• Tasks
a) In the commit diff, which import line was removed from TrainSliderProcess.py?
b) Continue the commit diff for TrainSliderProcess.py from its last line.
— start Extract provided —
SDXL should be working, but I broke something where it is not converging.

2026-04-30 03:01:28 +00:00 · 2023-07-25 13:50:59 -06:00
parent 52f02d53f1
commit cb70c03273
11 changed files with 458 additions and 166 deletions
--- a/jobs/process/TrainSliderProcess.py
+++ b/jobs/process/TrainSliderProcess.py
@@ -3,19 +3,22 @@
 import time
 from collections import OrderedDict
 import os
+from typing import Optional

 from toolkit.config_modules import SliderConfig
 from toolkit.paths import REPOS_ROOT
 import sys

+from toolkit.stable_diffusion_model import PromptEmbeds
+
 sys.path.append(REPOS_ROOT)
 sys.path.append(os.path.join(REPOS_ROOT, 'leco'))
 from toolkit.train_tools import get_torch_dtype, apply_noise_offset
 import gc
+from toolkit import train_tools

 import torch
 from leco import train_util, model_util
-from leco.prompt_util import PromptEmbedsCache
 from .BaseSDTrainProcess import BaseSDTrainProcess, StableDiffusion


@@ -29,7 +32,6 @@ def flush():
    gc.collect()
— end Extract provided —
— start Provided material —
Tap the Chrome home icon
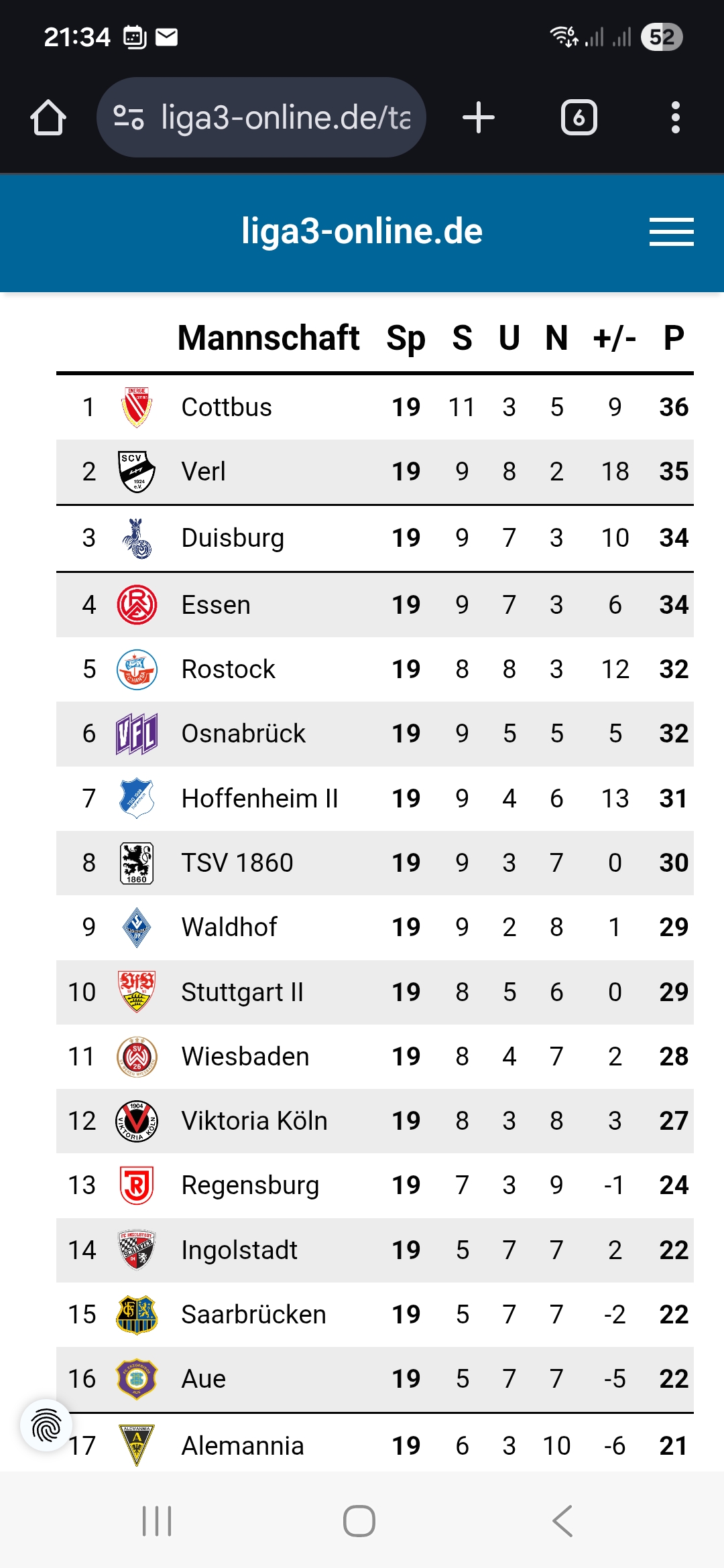 click(48, 118)
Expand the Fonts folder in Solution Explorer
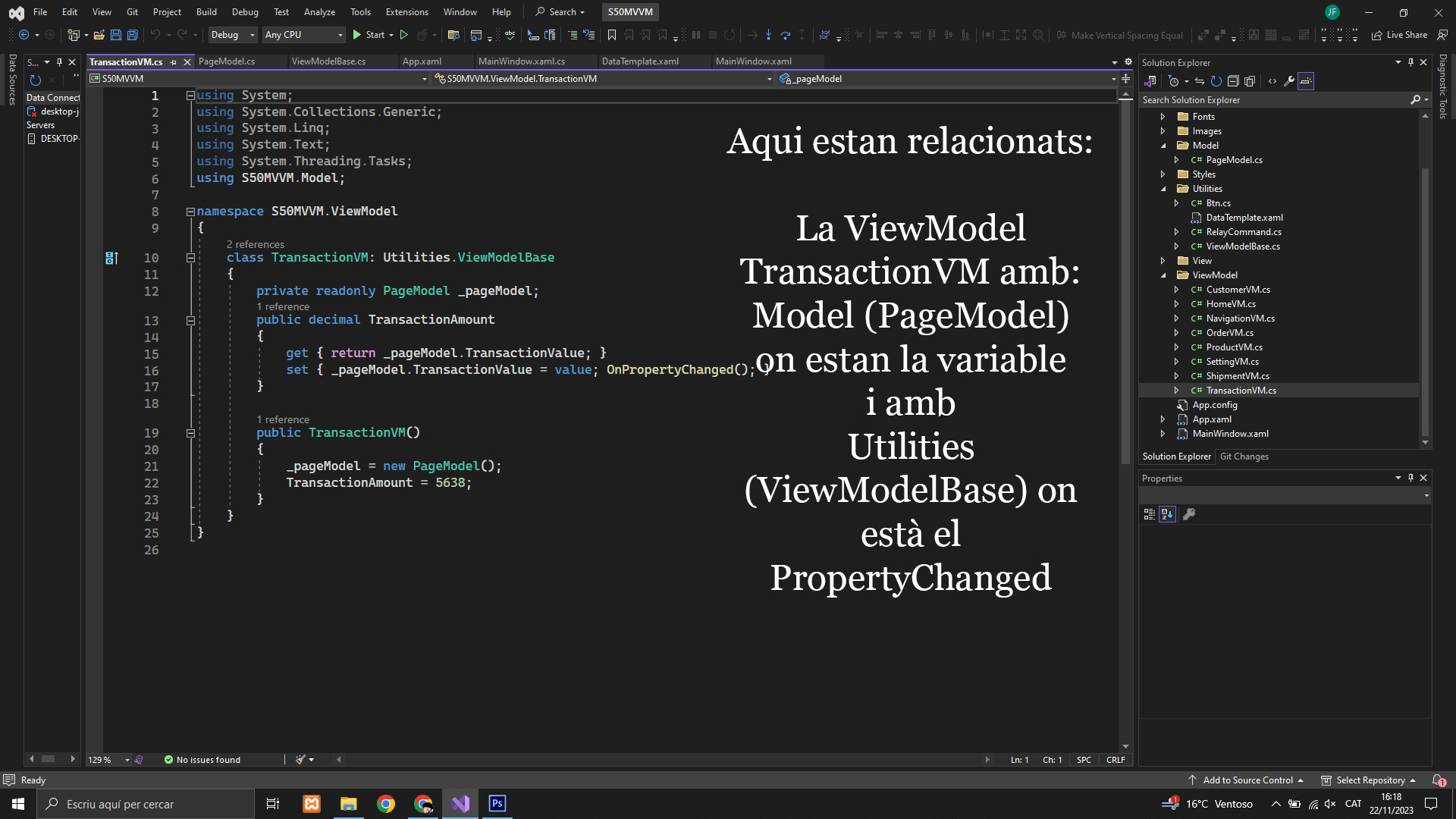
— end Provided material —
• Exercise results
a) from leco.prompt_util import PromptEmbedsCache

b)
-
 class EncodedPromptPair:
    def __init__(
            self,
@@ -54,6 +56,19 @@ class EncodedPromptPair:
        self.weight = weight


+class PromptEmbedsCache:  # 使いまわしたいので
+    prompts: dict[str, PromptEmbeds] = {}
+
+    def __setitem__(self, __name: str, __value: PromptEmbeds) -> None:
+        self.prompts[__name] = __value
+
+    def __getitem__(self, __name: str) -> Optional[PromptEmbeds]:
+        if __name in self.prompts:
+            return self.prompts[__name]
+        else:
+            return None
+
+
 class EncodedAnchor:
    def __init__(
            self,
@@ -89,19 +104,17 @@ class TrainSliderProcess(BaseSDTrainProcess):
        with torch.no_grad():
            neutral = ""
            for target in self.slider_config.targets:
+                # build the cache
+                for prompt in [
+                    target.target_class,
+                    target.positive,
+                    target.negative,
+                    neutral  # empty neutral
+                ]:
+                    if cache[prompt] is None:
+                        cache[prompt] = self.sd.encode_prompt(prompt)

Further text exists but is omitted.